Goal of the exercise — With the line containing "Task: Open the Storage settings link" as the start and the line containing "Screen dimensions: 900x600" as the end, transcribe that span of the entries below exactly, including both.

Data for analysis —

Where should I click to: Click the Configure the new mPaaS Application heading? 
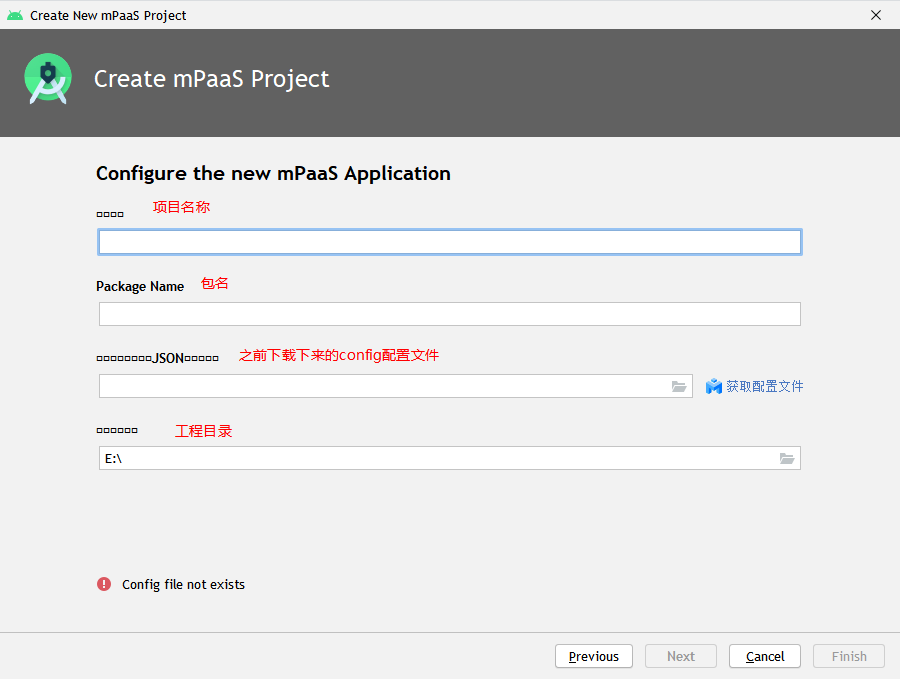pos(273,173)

* * *

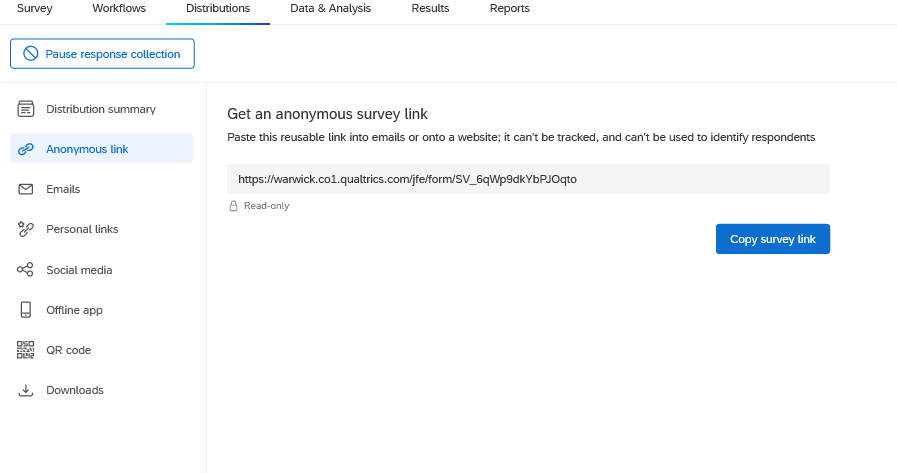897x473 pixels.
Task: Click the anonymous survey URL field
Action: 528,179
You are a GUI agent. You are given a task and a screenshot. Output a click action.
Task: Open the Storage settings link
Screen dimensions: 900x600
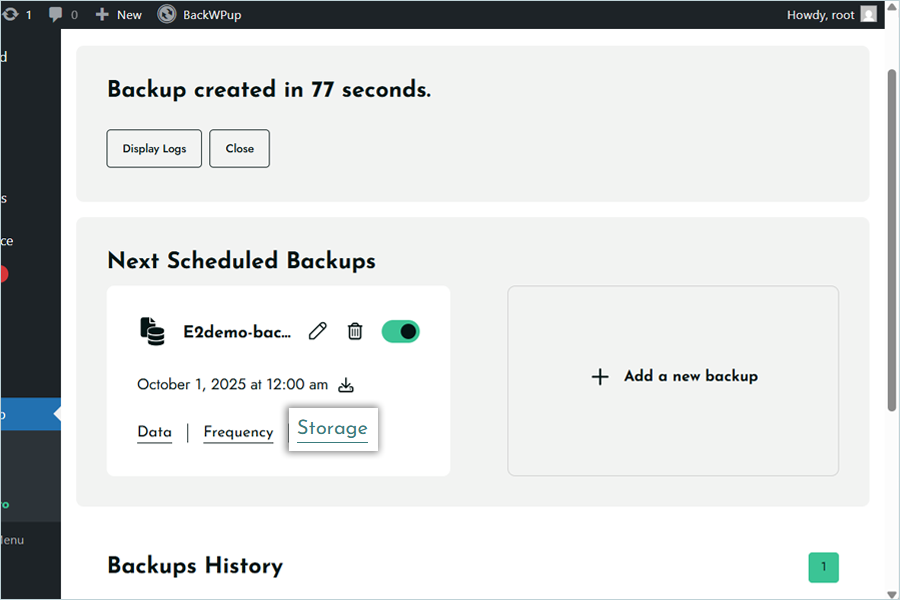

---

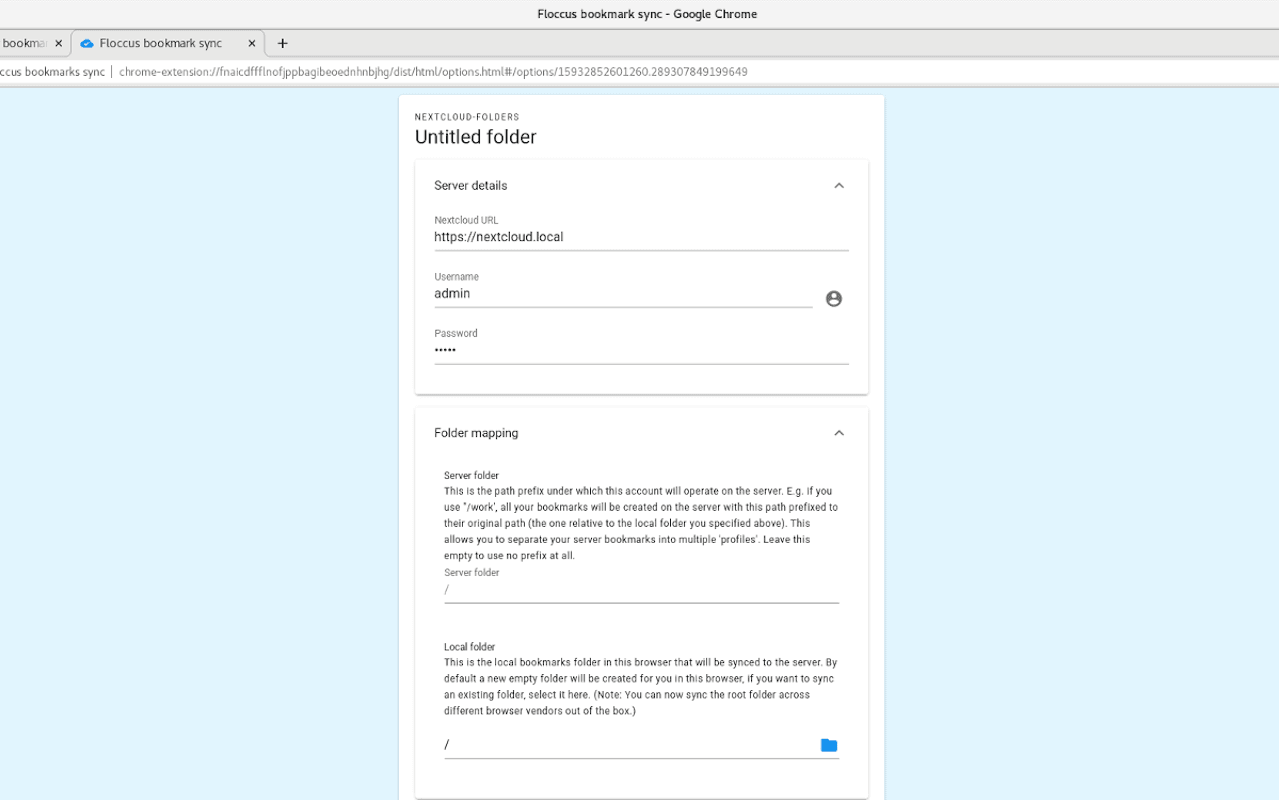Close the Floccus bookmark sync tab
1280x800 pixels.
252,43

Written answer —
Task: Open the Storage settings link
Screen dimensions: 900x600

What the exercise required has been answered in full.